PROBLEM: For the word "agent", return each line of the data in which it occurs.

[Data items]
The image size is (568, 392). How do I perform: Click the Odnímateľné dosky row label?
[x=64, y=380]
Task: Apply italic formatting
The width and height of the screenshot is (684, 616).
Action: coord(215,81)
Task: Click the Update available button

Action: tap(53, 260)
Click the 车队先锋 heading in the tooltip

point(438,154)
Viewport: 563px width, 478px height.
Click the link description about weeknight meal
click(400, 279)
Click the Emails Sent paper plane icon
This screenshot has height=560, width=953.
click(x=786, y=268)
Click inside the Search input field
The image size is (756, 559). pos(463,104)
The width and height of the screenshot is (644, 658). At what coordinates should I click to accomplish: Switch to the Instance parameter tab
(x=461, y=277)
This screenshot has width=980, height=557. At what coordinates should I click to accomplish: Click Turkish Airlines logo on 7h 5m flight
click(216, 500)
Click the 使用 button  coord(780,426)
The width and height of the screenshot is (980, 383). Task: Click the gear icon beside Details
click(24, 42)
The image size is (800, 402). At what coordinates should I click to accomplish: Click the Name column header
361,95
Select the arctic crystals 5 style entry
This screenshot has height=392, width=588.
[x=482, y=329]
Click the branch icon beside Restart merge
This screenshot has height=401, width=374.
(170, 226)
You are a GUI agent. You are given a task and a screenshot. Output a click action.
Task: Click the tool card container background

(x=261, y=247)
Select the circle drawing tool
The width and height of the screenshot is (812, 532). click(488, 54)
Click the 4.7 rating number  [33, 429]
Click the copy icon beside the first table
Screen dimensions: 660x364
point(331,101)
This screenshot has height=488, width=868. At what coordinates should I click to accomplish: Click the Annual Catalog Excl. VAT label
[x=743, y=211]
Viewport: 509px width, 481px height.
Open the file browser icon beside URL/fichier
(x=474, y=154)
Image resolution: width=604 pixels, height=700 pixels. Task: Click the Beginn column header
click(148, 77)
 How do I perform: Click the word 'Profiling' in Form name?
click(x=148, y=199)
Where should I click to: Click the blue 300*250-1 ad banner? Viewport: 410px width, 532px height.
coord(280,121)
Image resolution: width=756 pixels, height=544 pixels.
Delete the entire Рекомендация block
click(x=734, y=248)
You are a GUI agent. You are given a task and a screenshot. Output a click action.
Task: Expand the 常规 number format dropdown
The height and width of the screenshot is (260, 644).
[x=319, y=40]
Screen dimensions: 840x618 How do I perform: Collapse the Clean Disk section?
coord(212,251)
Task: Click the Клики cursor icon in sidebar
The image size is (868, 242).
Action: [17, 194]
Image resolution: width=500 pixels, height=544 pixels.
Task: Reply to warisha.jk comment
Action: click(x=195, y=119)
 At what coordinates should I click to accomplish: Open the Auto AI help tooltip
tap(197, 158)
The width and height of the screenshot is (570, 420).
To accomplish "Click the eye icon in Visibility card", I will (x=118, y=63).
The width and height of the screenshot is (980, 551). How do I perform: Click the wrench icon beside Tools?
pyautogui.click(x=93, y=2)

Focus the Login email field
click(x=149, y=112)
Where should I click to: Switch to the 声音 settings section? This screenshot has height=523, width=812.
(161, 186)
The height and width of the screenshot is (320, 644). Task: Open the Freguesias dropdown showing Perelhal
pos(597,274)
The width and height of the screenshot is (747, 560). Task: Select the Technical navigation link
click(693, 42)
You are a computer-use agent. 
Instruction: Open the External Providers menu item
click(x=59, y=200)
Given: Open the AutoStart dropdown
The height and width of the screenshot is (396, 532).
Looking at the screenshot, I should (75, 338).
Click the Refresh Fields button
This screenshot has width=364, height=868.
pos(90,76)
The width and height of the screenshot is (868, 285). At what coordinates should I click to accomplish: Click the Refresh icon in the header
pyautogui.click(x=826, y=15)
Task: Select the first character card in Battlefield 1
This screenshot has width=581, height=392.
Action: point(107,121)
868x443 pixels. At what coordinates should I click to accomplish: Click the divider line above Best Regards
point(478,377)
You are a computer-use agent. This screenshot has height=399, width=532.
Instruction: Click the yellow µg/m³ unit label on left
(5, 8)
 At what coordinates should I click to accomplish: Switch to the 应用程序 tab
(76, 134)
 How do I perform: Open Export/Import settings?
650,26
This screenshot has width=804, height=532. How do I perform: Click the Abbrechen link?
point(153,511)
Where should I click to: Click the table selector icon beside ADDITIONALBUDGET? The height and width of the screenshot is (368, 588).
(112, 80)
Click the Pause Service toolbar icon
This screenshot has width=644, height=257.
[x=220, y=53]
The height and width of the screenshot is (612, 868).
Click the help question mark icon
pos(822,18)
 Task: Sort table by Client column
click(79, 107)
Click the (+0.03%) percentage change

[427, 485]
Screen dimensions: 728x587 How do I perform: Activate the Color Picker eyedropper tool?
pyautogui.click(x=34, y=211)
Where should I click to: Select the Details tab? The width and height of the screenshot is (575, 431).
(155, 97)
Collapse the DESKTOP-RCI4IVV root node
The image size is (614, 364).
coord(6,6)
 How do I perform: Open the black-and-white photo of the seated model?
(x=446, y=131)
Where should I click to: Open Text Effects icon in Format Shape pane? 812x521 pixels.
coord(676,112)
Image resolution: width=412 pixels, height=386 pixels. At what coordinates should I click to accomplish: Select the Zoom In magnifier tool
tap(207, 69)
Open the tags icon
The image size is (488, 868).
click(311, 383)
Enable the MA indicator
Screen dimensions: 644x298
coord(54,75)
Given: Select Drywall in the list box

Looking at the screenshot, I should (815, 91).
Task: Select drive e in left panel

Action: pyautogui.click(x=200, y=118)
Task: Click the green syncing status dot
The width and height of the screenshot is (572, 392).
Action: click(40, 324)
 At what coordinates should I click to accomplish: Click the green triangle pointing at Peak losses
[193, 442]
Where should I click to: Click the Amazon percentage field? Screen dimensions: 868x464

SOLUTION FOR THIS PROBLEM:
You are a GUI agent. You are given a task and a screenshot. Output a click action.
You are a GUI agent. You are given a task and a screenshot. Output a click action.
You are a computer-use agent. 
You are a computer-use agent. This screenshot has height=399, width=532.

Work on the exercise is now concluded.